The City Magazine Since 1975

Bubbles On Broad

Bubbles On Broad
June 2018

Before soft drinks and seltzer water were omnipresent in supermarkets, Lewis Y. Chupein II’s 19th-century soda fountain was the place to go for the fizzy stuff 

PHOTO: Fountain Views: Lewis Y. Chupein II’s soda fountain closely resembled the ones in France in the mid-1800s.


Born in Charleston in 1802, Lewis Y. Chupein II spent most of his boyhood days at his father’s businesses on Broad Street. A French hairdresser who came to the States during the French Revolution, his father first opened a fancy goods store at 137 Broad containing millinery, lingerie, perfumes, cosmetics, and luggage. Then in 1823, the elder Chupein set up a high-end hair salon at 13 Broad that was equipped with a “mineral water fountain” (as it was described in 1824 by the City Gazette) serving carbonated spring water with pineapple, lemon, and strawberry flavorings. Lewis, then 21, superintended the fountain under his father.

At the time, artificially bubbling water (as opposed to the naturally sparkling spring water found in 18th-century spas in Saratoga, New York, and western parts of Virginia) was still something of a novelty. In 1767, chemist Joseph Priestly had discovered a method of carbonating water artificially while experimenting at a brewery in Leeds, England. Soon, Americans approximated the effervescence of spa spring water, creating soda water. It was just a matter of time before confectioners began infusing it with fruit-flavored syrups, producing a more agreeable product than the sulphurous fluid that bubbled from the ground.

Young Lewis learned the trade, and soon Charleston was refreshed with his sprightly soda water tonics. On May 1, 1828, he took over the business at 13 Broad, rebranding it as a soda fountain and ice cream parlor (the sherbet flavors alone included raspberry, strawberry, lemon, orange, apple, peach, apricot, and nectarine). With refrigeration and flavored syrups, he gave his carbonated mineral waters a bracing fizz and surprising taste. In 1830, he added iced lemonade and ginger beer to the menu.

Lewis’s soda fountain was a seasonal operation, opening on May 1 and shutting on October 1. During the off months, he traveled to secure ingredients and equipment, learn new processes, and scout the newest décor in refreshment parlors. His was a fashionable enterprise, requiring acute attention to the latest trends in the business. One of the shifts in taste Lewis noticed in his travels was the increasing body of persons abstaining from alcohol (the American Temperance Society organized in 1826) and the consequent growing popularity of soft drinks—precursors to today’s mocktails. In the spring of 1832, he advertised in Charleston Courier, “Whiskey, Brandy and Rum / Madeira, and even Champaigne— / The season of Soda and Sherbet is come, / And our fountains are flowing again: / our Soda or Nectar is better / By far than all Liquors combined; / And one drink will prove to a letter, / That there’s few but are of the same mind [sic].”

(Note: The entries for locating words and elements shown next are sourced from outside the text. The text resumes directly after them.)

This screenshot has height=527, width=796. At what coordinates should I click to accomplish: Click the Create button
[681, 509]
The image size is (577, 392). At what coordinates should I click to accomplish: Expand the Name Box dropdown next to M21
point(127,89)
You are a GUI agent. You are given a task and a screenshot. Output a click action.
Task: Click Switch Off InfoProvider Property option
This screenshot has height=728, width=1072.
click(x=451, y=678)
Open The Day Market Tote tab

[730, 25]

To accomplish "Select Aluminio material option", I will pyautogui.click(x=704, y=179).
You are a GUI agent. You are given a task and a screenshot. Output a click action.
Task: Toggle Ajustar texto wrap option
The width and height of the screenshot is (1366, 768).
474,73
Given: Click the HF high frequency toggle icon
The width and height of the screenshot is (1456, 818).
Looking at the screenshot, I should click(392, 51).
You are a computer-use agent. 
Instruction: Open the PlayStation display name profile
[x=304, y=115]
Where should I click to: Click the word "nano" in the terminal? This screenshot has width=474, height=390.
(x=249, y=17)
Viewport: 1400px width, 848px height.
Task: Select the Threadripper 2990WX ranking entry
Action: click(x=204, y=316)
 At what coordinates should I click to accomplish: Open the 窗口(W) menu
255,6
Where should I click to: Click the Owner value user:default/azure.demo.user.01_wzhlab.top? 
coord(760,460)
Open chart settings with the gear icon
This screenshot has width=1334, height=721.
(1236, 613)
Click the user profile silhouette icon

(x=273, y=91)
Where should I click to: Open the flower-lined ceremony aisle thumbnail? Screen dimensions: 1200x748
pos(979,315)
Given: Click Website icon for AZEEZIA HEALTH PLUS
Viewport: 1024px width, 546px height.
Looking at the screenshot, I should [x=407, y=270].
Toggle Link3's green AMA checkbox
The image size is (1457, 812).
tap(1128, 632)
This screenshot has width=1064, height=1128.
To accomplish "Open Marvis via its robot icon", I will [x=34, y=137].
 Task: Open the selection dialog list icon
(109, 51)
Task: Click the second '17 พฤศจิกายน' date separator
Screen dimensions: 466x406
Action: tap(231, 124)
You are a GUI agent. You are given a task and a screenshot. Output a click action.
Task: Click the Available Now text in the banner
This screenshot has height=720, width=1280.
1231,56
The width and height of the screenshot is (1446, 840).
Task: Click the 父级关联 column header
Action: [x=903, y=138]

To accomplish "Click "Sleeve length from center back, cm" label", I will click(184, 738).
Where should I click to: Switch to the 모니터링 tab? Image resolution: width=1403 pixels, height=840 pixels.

Charleston’s pioneer of the soda fountain went on to introduce to the city more tonic flavors and sweet treats for a quarter of a century. Before Lewis passed away in 1853, his store at 13 Broad was renowned for fashionable gossip, refreshing beverages, and the absence of drunken bluster—a downtown destination for both sexes at a time when those were hard to come by.